If the chemo eliminates reservoirs, if the cancer doesn’t come back, and if the new donor tissue repopulates the immune system with HIV-resistant cells, “the chances of remission are very good.”
When Gupta’s team began their study, at the suggestion of a referring hematologist, they didn’t have much hope it would work. Not because all those factors aren’t true, but because so many things can go wrong.

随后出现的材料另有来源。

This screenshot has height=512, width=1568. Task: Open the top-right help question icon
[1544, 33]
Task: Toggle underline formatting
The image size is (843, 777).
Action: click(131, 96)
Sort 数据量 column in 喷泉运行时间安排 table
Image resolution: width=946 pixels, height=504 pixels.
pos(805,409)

“I thought either the cancer would come back or he’d rebound for another reason. You’re trying not to be too optimistic,” said Gupta. “But secretly I was fairly excited about the prospects.”
Watching and Waiting
As the transplant date neared, the team continued to test the man’s cells for reservoirs of HIV, watching as the chemotherapy laid waste to immune cells everywhere. When they found a stem cell donor, they were pleased to discover that the best match for the patient also happened to have the genetic mutation on both arms that removed the CCR5 receptors.